EXERCISE DETAILS —
Please return every line from the entries that has the string "Given" in it.

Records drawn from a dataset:
· · · · ·
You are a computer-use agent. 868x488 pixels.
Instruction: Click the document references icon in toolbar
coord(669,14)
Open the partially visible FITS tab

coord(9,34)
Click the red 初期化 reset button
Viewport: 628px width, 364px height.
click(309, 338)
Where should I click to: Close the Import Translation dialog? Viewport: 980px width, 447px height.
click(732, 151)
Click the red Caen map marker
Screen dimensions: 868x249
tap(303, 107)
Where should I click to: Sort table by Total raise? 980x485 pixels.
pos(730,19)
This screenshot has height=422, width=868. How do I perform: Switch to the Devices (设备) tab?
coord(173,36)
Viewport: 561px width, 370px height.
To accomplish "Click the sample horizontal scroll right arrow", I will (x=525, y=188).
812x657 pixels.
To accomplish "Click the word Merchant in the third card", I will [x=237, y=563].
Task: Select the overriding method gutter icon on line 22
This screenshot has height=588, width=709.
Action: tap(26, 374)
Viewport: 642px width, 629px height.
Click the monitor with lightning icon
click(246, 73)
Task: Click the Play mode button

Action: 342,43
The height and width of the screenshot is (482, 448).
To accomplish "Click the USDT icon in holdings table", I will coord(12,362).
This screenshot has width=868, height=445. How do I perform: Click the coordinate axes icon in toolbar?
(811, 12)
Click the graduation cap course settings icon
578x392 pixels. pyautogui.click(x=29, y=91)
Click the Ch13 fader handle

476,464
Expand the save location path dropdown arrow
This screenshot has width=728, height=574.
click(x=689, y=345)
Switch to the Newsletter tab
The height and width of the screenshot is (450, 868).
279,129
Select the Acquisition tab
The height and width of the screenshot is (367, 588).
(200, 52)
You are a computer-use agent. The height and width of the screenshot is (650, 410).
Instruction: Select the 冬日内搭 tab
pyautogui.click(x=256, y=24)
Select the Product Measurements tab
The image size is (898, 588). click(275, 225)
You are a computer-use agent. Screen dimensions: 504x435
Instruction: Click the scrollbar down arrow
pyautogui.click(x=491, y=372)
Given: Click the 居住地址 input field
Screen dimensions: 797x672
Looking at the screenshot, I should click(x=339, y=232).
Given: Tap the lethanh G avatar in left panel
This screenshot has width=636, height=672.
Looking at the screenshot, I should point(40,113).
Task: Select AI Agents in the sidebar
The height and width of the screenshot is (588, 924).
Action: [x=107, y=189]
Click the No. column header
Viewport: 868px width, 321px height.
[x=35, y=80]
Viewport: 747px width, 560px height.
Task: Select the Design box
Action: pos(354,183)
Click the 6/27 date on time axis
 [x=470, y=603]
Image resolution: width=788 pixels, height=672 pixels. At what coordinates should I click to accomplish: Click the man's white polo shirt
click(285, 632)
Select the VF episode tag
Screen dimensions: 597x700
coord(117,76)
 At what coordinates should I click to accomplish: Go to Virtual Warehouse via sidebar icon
· · · · ·
SOLVED EXERCISE —
Given: Click the 居住地址 input field
Given: Tap the lethanh G avatar in left panel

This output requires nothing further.